* _Paginafragment_:
• • •

Onderwerp: Bezoek-historie

RSJ 10/2136/GB, 29 oktober 2010, beroep
Uitspraakdatum:29-10-2010

Dit onderwerp bevat de volgende rubrieken.

Uitspraak

Nummer: 10/2136/GB

Betreft: [klager] datum: 29 oktober 2010

De beroepscommissie als bedoeld in artikel 73, eerste lid, van de Penitentiaire beginselenwet (Pbw) heeft kennisgenomen van een bij het secretariaat van de Raad ingekomen beroepschrift, ingediend door mr. J.F. de Ruijter de Wildt, namens

[...], verder te noemen klager,

gericht tegen een op 19 juli 2010 genomen beslissing van de selectiefunctionaris,

alsmede van de overige stukken, waaronder de beslissing waarvan beroep.

Op grond van haar onderzoek overweegt en beslist de beroepscommissie als volgt.

1. De inhoud van de bestreden beslissing
De selectiefunctionaris heeft klagers verzoek tot overplaatsing naar een beperkt beveiligde inrichting (b.b.i.) afgewezen.

2. De feiten
Klager is sedert 3 augustus 2009 gedetineerd. Hij verblijft in de locatie Esserheem te
Veenhuizen.

3. De standpunten
3.1. Namens klager is het beroep – zakelijk weergegeven - als volgt toegelicht. De bestreden beslissing is genomen na de uitspraak van de beroepscommissie van 9 juli 2010 met nummer 10/756/GB. Klager is bij beslissing van 15 juni 2010 door de IND
ongewenst verklaard. In dit geval staat allerminst vast dat klager na de tenuitvoerlegging van zijn vrijheidsstraf zal worden uitgezet of uitgeleverd omdat hij geen rechtmatig verblijf in Nederland zou hebben. Klager heeft beroep aangetekend tegen de
beslissing van de IND. Klager verwijst naar de in die zaak overgelegde producties. Klager heeft de Zweedse nationaliteit en is dus EU-onderdaan. Voor EU-onderdanen geldt het recht van vrij verkeer en vrije vestiging in een ander EU-lidstaat. Enkel op
grond van artikel 27 van de Europese richtlijn 2004/38/EG (Pb L158 van 3 april 2004), die in Nederland is geïmplementeerd in artikel 8.22 van het Vreemdelingenbesluit, kan klager ongewenst vreemdeling worden verklaard. Het beschermingsniveau voor
EU-onderdanen ligt hoog. Nederland schendt regelmatig en willens en wetens de EU-regelgeving op dit gebied, met als motief daarover jurisprudentie uit te lokken. Ook in de zaak van klager is de IND over de schreef gegaan door een stelselmatig en
automatisch verband te leggen tussen de strafrechtelijke veroordeling en de verwijderingsmaatregel. Nederland is vanwege die interpretatie van de communautaire openbare orde-exceptie zowel door het Hof van Justitie als door de vreemdelingenrechter al
eerder op de vingers getikt.

• • •

* _Inhoud van lijst_:

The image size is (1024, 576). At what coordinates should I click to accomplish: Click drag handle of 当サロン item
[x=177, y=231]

• • •

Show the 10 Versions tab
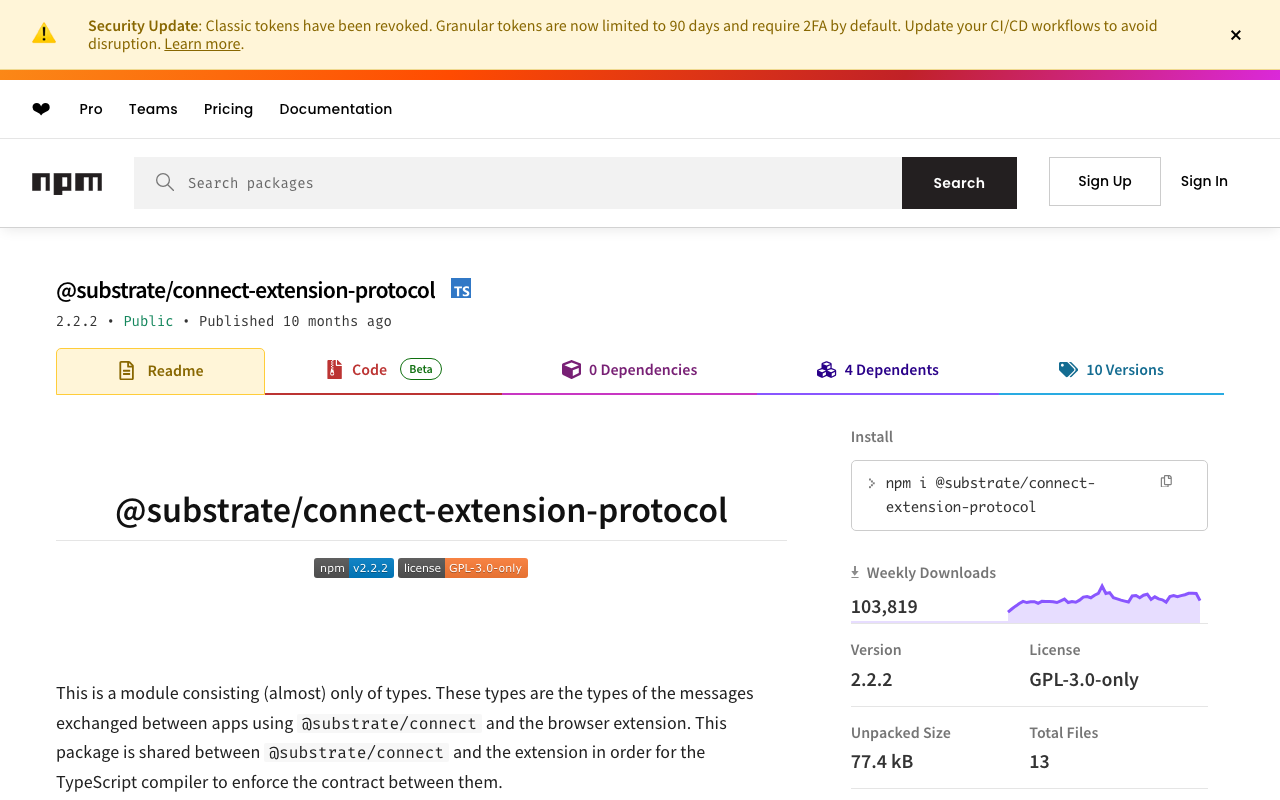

• • •

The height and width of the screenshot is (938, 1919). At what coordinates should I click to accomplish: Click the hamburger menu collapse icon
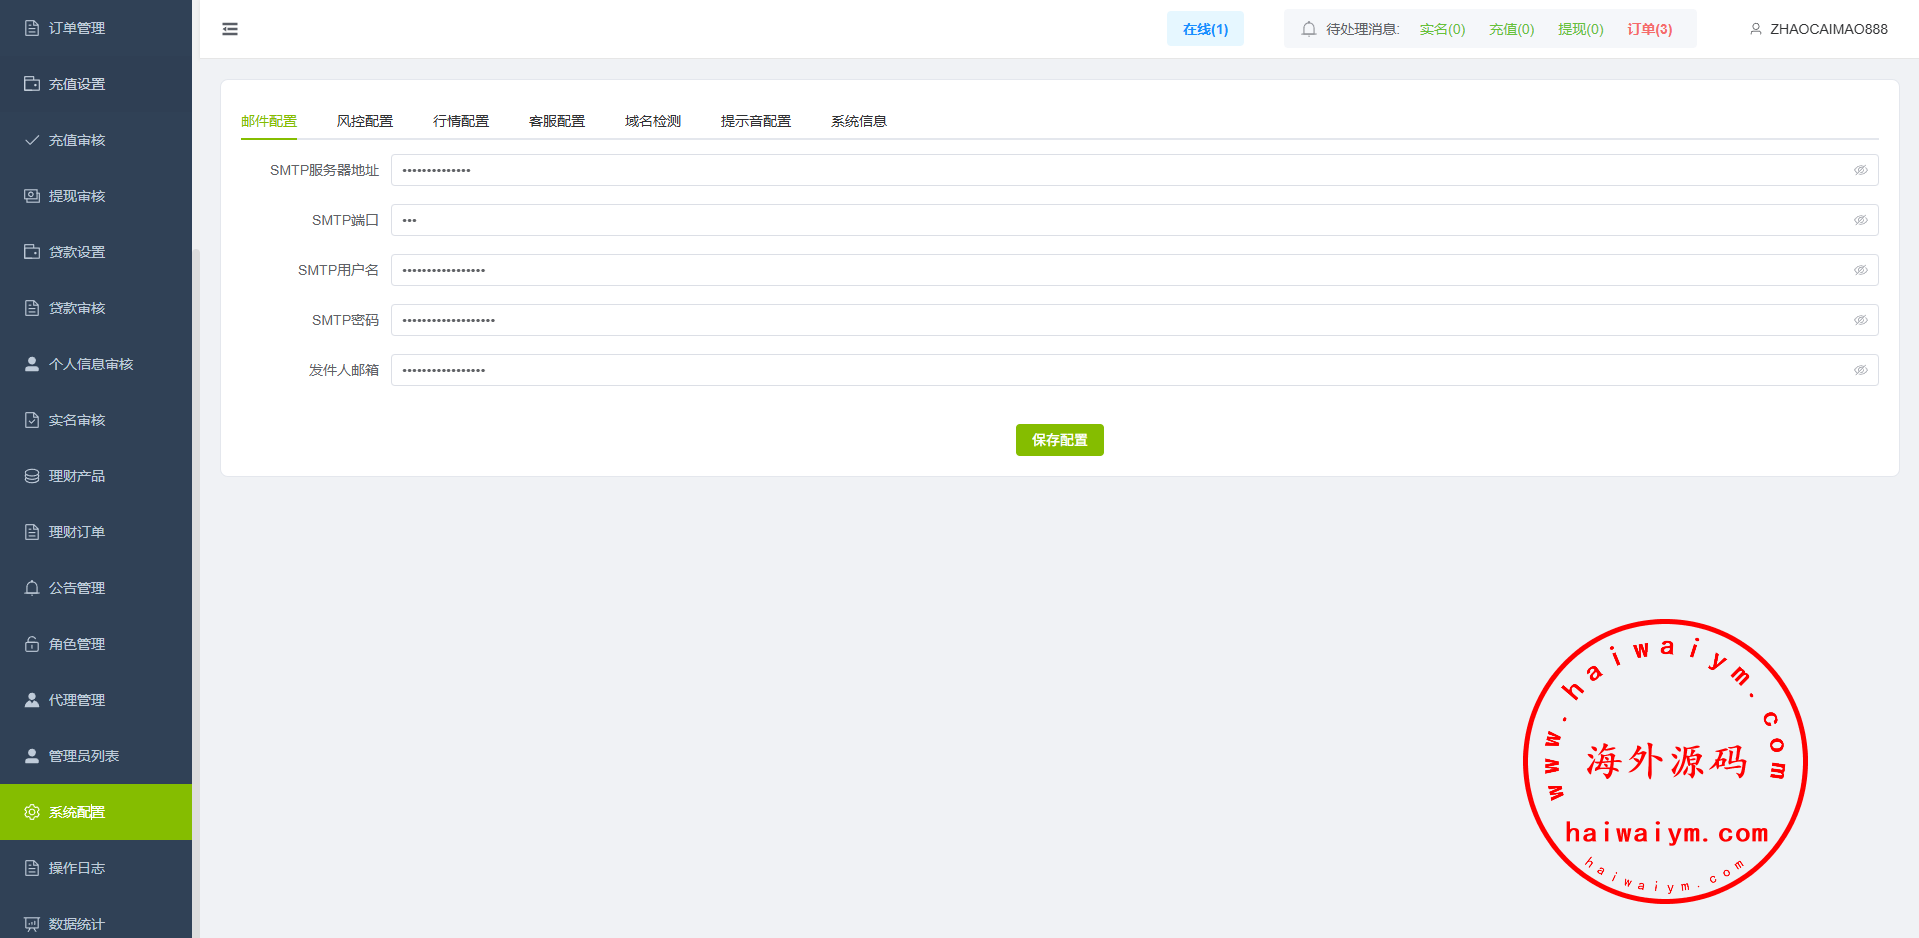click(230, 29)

• • •

* _Wat gevraagd wordt_: Schrijf het deel van de uitspraak letterlijk over dat begint met de woorden "alsmede van de" en eindigt met "Veenhuizen.".

* _De uitgevoerde opdracht_:
alsmede van de overige stukken, waaronder de beslissing waarvan beroep.

Op grond van haar onderzoek overweegt en beslist de beroepscommissie als volgt.

1. De inhoud van de bestreden beslissing
De selectiefunctionaris heeft klagers verzoek tot overplaatsing naar een beperkt beveiligde inrichting (b.b.i.) afgewezen.

2. De feiten
Klager is sedert 3 augustus 2009 gedetineerd. Hij verblijft in de locatie Esserheem te
Veenhuizen.